Her şeyden önce, yukarıda da vurguladığımız gibi Michael Shannon ile Joel Edgerton, performansları ile filme damgalarını vururlarken, Kirsten Dunst, Adam Driver ve Jaeden Martell’de bu ikiliye ellerinden geldiğince ayak uydurmaya çalışmışlar…
Evet, bu bir bilim – kurgu filmi…
Ama bize göre, baş roldeki kahramanlar ile FBI ve askerler arasındaki takip ve kovalamaca sahnelerindeki aksiyon da son derece tatminkâr…
Fakat muhtemelen, ortamın iyice gerilerek ısındığı ve hatta kan da aktığı bu sahnelerde, akıl dışı mantıksızlıklara başvurulmadığı için film, aksiyon meraklılarının nezdinde de izlenmeye değer bulunmamış…

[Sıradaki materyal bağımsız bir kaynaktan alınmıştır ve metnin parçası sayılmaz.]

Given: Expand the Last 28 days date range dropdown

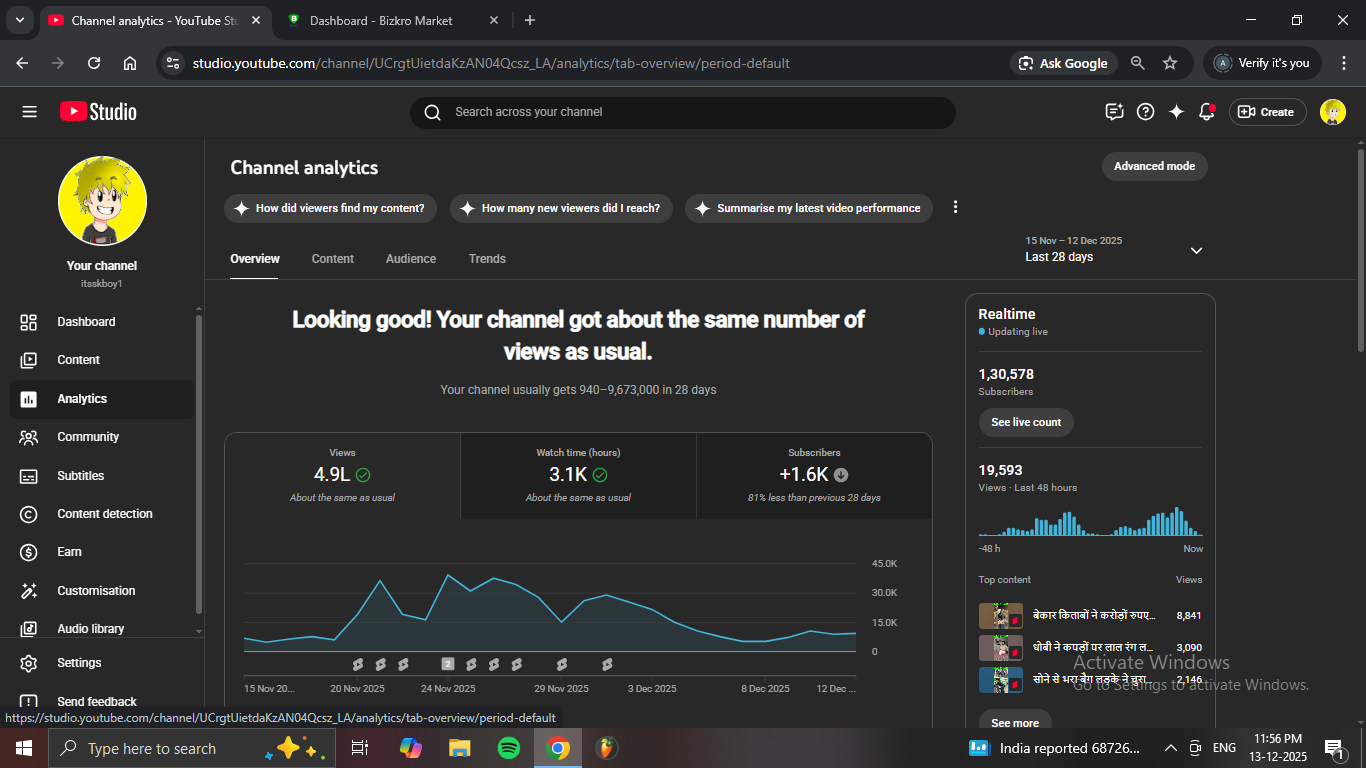Looking at the screenshot, I should (x=1196, y=250).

Nichols’ın teknik kadrosundaki kemikleşmiş isimler haline gelen “görüntü yönetmeni” Adam Stone ile “editör” Julie Monroe, son derece doğru bir kararla bu filmde de koltuklarındaki yerlerini korumuşlar…

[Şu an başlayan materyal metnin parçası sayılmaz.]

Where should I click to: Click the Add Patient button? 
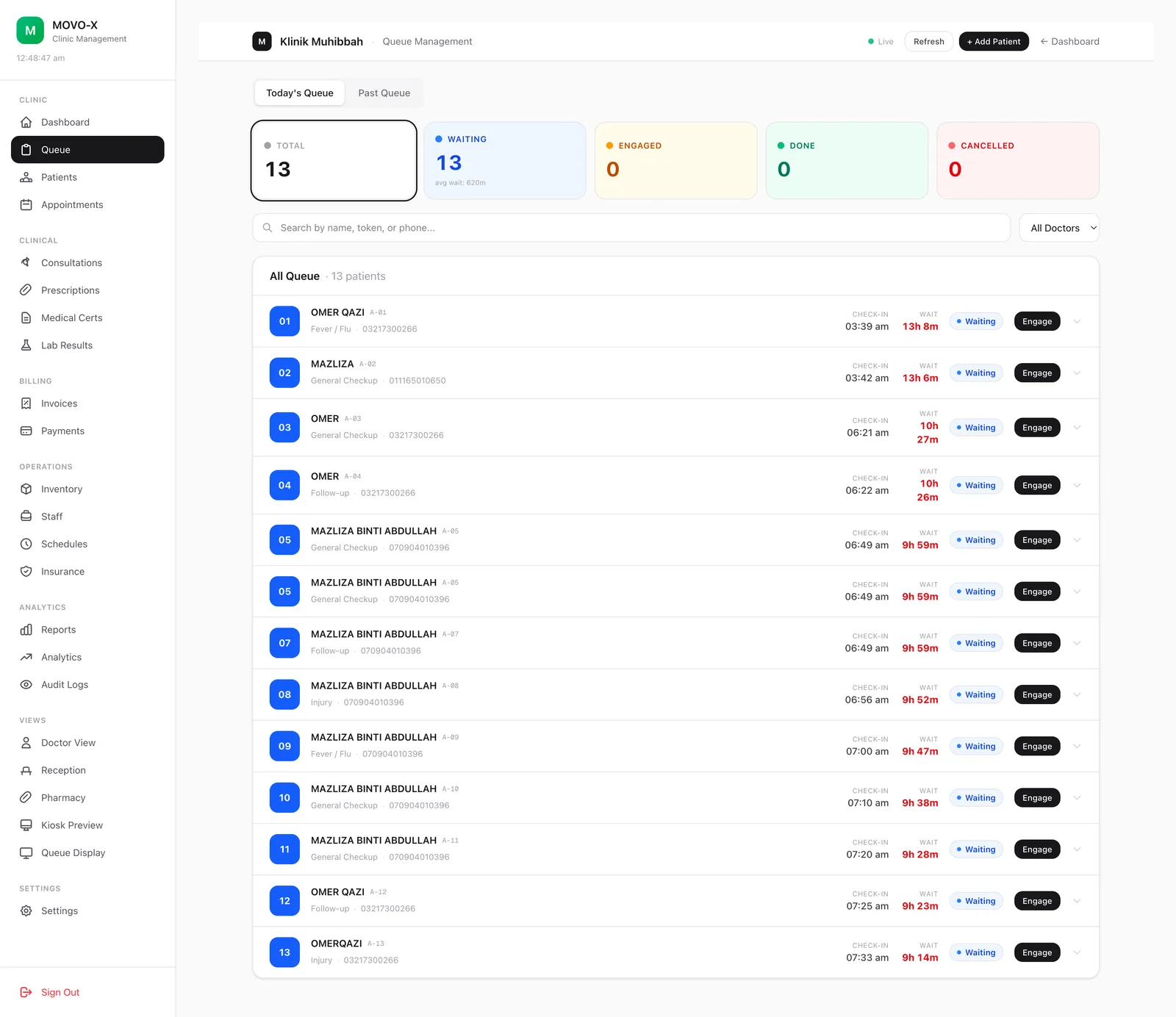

Filmin dikkate değer bir diğer özelliği de Jeff Nichols’ın, 18 milyon dolarlık bütçenin hakkını veren görsel efektler kullanmış olması…

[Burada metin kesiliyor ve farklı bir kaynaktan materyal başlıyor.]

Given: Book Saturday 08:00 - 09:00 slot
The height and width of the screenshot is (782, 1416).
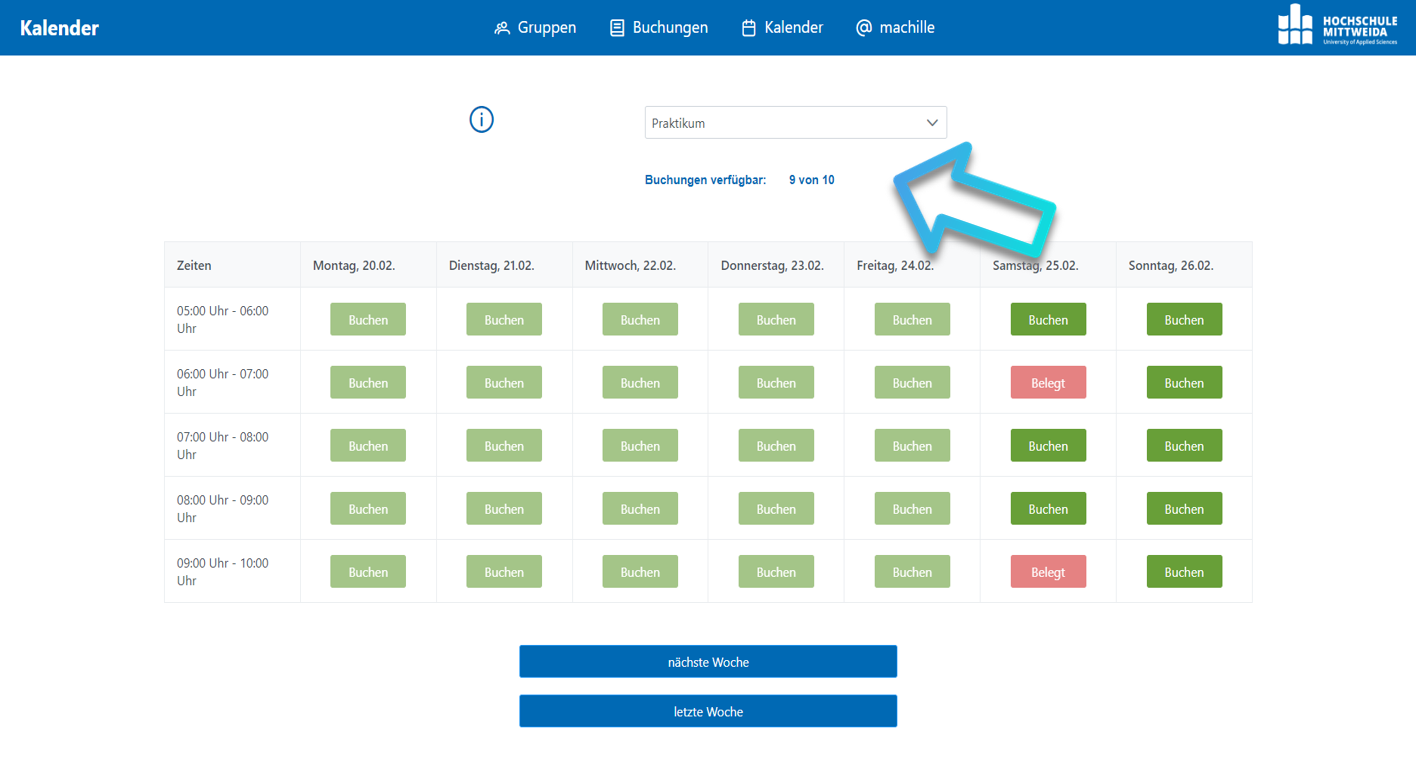Looking at the screenshot, I should (1048, 509).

Belki, yine klasik bir laf olacak ama diğer yorumlarımızda olduğu gibi “spoiler vermeden” yazılmayanları yazmaya, anlatılmayanları anlatmaya, söylenilmeyenleri söylemeye çalıştığımız bu satırlar filme ilişkin ilk tespitimiz olsun…
İlk önerimize gelince:
O hakkımızı da bu kez; “Light of My Life” (2019) filminin yorumunda yazdıklarımızın bir kısmını (bir kez daha) tekrarlamış olmak pahasına, nitelikli film izlemeyi alışkanlık haline getirmiş sinemasever dostlara, “Amerikan sinemasının Jeff Nichols, Casey Affleck, Joel Edgerton, Paul Dano, Olivia Wilde ve benzerleri gibi iyi işler yapmaya çalışan yeni nesil yönetmenlerinin filmlerini de izleme listelerinize eklemeyi unutmayın” diye seslenerek kullanmak istiyoruz…
Sonuç olarak, kendi değerlendirme sistemimiz içinde puan olarak 3,5 verdiğimiz bu film için önerimiz de aradan geçen bunca zamana rağmen halen izlemediyseniz olumsuz puan ve yorumlara aldırmadan “bir şans da siz verin” şeklinde olacak…
Keyifli seyirler…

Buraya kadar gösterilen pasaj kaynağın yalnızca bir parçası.